2. Network architecture


      First in order to use this tool, you will need to set up a basic environment for the tool. SWISS has to be installed on one machine, that we will call the client. The general architecture is setup like this:

Basic network architecture

Network architecture

      From the client, you will be able to download a page from a remote server. If this page is cachable, then the page will be automatically downloaded from the cache server which is supposed to be closer from the client. This is what happens in a real life simulation. In an inverted network, the cachable page will be stored in a cache server which will practicalle be as close as possible from the client, so the delay from the client to the cache server is then set to 0 ms.
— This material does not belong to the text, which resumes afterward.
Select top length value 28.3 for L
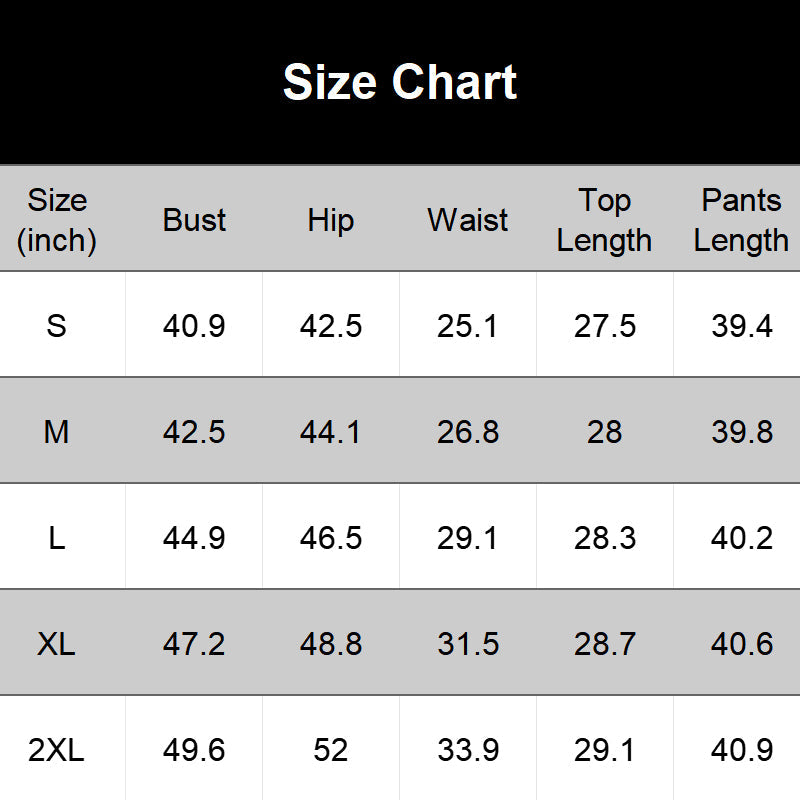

      The bridge and the server need to have a couple of softwares installed. To setup one of your machine as a bridge, please follow instructions from Appendix1 of "Evaluation of the FreeBSD dummynet network performance simulation tool on a Pentium 4-based Ethernet Bridge" report.
In order to simulate inverted capacity networks you will have to set the server machine with the Jail Host Toolkit (JHT), so that you can have multiple virtual hosts on one machine. If you can't access the toolkit, you can setup three machines connected to the bridge. One jail will act as the main server, the two other ones are 'cache' servers, one for the inverted network and one for non-inverted networks.The virtual network architecture is thus like this:

Virtual network architecture

Virtual Network architecture

The output will be the time that the tool took to download the web page(s). Ultimately you can also have a plot of all the download times.

3. Features


      SWISS is split in two parts. The first one is the population tool that will create web documents to the satisfaction of the user and will populate the servers with these desired documents. The user can describe to the tool the web document he ultimately will simulate, or choose between a set of predefined web documents. The tool will then send those new documents to the corresponding servers. The second part is the simulation where the user can define the network architecture: delays between client and main server and client to cache servers.

4. Requirements


To run SWISS, you need:



5. Installation


  1. Create a directory where you are going to put wget_extended and the swiss tool.
  2. Get wget_extended here
  3. Install wget_extended on you machine. this will replace your actual wget. If you want to keep the older version, install it another directory
  4. Get the swiss tool here
  5. In order to have the right network setup, follow the instructions from Appendix 1. However, when setting the bridge and dummynet, in point 2 you need to create a shell script. Copy the one that is in the network folder, as root do
    scp swiss_tool/network/dummynet.sh BRIDGE_IP:/usr/local/etc/rc.d
    Continue with the rest of the instructions.
  6. On the client, once everything is setup, hardware and software, go to your swiss_tool and run java Swiss as root


6. The SWISS GUI


As you can see, the tool is split into two tabs, one is the population setup and the other is the simulation setup.

      Population Setup

      You can either create predefined web documents, or create your own web documents. The predefined web document list offers a choice of web pages that have been chosen to be a good representation of typical web pages. You can choose:       When this is done, click on "Start Populate". This might take a minute.
If you want to create a while range of documents, select "All documents( predefined list)".This might take a while.
First it is recommended to clean your servers, in case older document version are still there, click "Clean all existing documents first".
      If you chose to create your own document, go to "Flexible document". This allows you to define your own order of objects with there sizes and cachability. You also need to define whether the document is cachable or not. Then click on " Start populate".

      Simulation Setup

      Once you are sure that the servers are populated, you can simulate them. First you need to choose what kind of network you want to simulate: if it is a realistic network, or an inverted capacity network, or you can still choose both to be able to compare them at the end.
      You also need to setup the architecture of the network: the delays between the client and the servers. Select the number of times you want to download the page.
Then, you need to choose between the list of existing file which one you want to download. You can choose one or multiple pages, depending on there characterisitcs. If you want to see the list of existing documents, click on "Select from the list of existing documents" and choose one from the list (the description of the file will appear if you stay on the name for a while.
Once everything is setup, click on "Start".
After the simulation, the tool will ask you if you want to see a plot of the results.
The results will be saved in the "data" directory.